Why should I care about influenza immunization?
Each year in the US, influenza causes approximately 20,000 hospitalizations and nearly 100 deaths in children. Influenza can also worsen chronic health conditions such as asthma and can lead to serious medical complications, including pneumonia and bronchitis. However, with annual influenza vaccination, healthcare professionals can help keep children healthy and increase vaccination awareness among parents and family members.
According to a survey by the National Foundation for Infectious Diseases (NFID), a strong recommendation from a pediatrician or other healthcare professional would make nearly 3 in 4 parents more interested in vaccinating their child against influenza.
As a healthcare professional, it is up to you to start the “influenza” dialogue regarding annual influenza vaccination recommendations. It is your duty to provide parents and caregivers with the information they need to make an informed choice – the choice to have their children vaccinated against the leading cause of vaccine-preventable death in the US. It is also important to set an example to parents by getting vaccinated yourself and making sure that your office staff is vaccinated each year.
Patients look to their healthcare professional as a trusted source of information.
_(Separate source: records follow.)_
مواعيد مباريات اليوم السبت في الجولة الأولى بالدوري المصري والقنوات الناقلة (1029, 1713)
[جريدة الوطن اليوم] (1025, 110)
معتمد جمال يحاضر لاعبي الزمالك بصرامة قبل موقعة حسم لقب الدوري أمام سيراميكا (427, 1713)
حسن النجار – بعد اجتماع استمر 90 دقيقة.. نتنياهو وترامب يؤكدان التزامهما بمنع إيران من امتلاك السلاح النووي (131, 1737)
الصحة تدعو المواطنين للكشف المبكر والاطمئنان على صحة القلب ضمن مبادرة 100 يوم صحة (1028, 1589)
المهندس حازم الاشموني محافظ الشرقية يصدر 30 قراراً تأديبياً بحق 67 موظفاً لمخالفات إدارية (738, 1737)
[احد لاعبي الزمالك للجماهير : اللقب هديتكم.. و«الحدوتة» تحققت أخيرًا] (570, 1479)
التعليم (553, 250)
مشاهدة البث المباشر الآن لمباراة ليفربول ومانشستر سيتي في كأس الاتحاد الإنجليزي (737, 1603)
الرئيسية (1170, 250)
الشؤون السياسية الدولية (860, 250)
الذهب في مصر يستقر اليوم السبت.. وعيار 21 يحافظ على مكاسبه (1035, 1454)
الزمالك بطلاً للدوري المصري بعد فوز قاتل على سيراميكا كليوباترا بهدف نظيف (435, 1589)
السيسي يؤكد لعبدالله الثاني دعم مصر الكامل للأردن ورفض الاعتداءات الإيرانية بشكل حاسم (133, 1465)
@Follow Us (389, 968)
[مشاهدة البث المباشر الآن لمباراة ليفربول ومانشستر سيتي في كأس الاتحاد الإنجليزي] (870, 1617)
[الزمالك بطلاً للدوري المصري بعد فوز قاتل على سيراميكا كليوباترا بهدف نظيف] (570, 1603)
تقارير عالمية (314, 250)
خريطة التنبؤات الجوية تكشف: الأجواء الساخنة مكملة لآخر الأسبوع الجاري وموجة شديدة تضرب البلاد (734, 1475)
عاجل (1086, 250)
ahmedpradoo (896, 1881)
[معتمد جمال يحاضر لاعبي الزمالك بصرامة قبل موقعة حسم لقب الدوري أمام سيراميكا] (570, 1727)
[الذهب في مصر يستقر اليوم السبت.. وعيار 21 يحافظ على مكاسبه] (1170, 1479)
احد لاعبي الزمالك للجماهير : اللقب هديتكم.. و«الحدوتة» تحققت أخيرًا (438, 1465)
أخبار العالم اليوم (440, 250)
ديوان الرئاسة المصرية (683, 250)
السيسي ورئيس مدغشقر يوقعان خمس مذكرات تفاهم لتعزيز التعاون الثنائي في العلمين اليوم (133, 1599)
The materials provided in this section contain current and accurate influenza-related information.
UPDATE: On June 22, 2016, the CDC Advisory Committee on Immunization Practices (ACIP) recommended a change to US influenza vaccination policy for 2016-2017. ACIP voted that live attenuated influenza vaccine (LAIV), also known as the “nasal spray” flu vaccine, should not be used during the 2016-2017 flu season. ACIP continues to recommend annual flu vaccination, with either the inactivated influenza vaccine (IIV) or recombinant influenza vaccine (RIV), for all individuals age 6 months and older.